(Представленный текст)
Фабричные 2

Фабричные / 2*

Валера

Среди тех, кто полюбливал отдыхать на скамеечке у нашего цеха, был молодой стройный парнишка лет до 25 лет, который - с весьма как бы независимым видом - был не дурак перемолвиться со мной словечком-другим. Я знала, что это сын нашего начальника цеха, тоже мастер по ремонту техники, Валера.  На мордашку он был так себе, никакой, серенький пацан, но с видом некоторой вальяжности: всё-таки сын начальника цеха.

Я к нему относилась фактически никак, вполне равнодушно, но на некоторые глуповатые споры он меня вызывал. Всегда упрямствовал в своих мнениях, хотя частенько нёс ерунду откровенную. Мне больше нравилась его жена: работала в нашем цехе. Молодая, статная блондинка, вполне простая девушка. Была на сносях и с довольно большим уже животом.

Валера, видимо, полагал, что я не в курсе его семейных дел, потому вскоре стал проявлять живой интерес ко мне, всё пытался назначать свидания, от чего я, естественно, как могла, отбивалась. Наконец придумал что-то новое: стал зазывать пойти с ним в бассейн.

Я вообще была в шоке. Для меня в ту пору просто женатый мужчина уже теоретически был «табу», а уж муж знакомой, да ещё беременной женщины, - это вообще как запретная зона. А тут с такой лёгкостью, простенько с тобой заигрывали и зазывали в свои сети…  Это убивало наповал. Естественно, я об этом никому ни слова. Пыталась даже влиять на Валеру, вопросами типа: «Вы в своём уме?» Но он, кажется, уже привык ничего не усложнять, а когда понял напрасность своих усилий – надо было видеть, с какой злой печалью поглядывал на меня.

Я – то ли понимала тогда, то ли нет, что у него в семье был период, видимо, недосягаемости супруги, а парень изнемогал от внутренней жажды, желания. Меня же подобные предложения просто оскорбляли, но и это вроде бы было неприлично произносить вслух, чтоб тебя не сочли ретроградом каким-то, вот и приходилось то отшучиваться, то выражать неподдельное удивление.

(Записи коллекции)

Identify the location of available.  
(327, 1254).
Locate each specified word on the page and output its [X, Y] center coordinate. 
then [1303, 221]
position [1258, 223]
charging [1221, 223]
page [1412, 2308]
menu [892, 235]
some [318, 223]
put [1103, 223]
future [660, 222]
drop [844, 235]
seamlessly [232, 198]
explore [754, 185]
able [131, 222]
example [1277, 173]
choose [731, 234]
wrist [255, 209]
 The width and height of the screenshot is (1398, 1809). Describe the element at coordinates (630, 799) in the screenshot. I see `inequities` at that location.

(Условие задания)
Дословно перепечатайте из текста о Валере отрывок от слов «Валера, видимо, полагал, что» до слов «ним в бассейн.» включительно.

(Ответ на задачу)
Валера, видимо, полагал, что я не в курсе его семейных дел, потому вскоре стал проявлять живой интерес ко мне, всё пытался назначать свидания, от чего я, естественно, как могла, отбивалась. Наконец придумал что-то новое: стал зазывать пойти с ним в бассейн.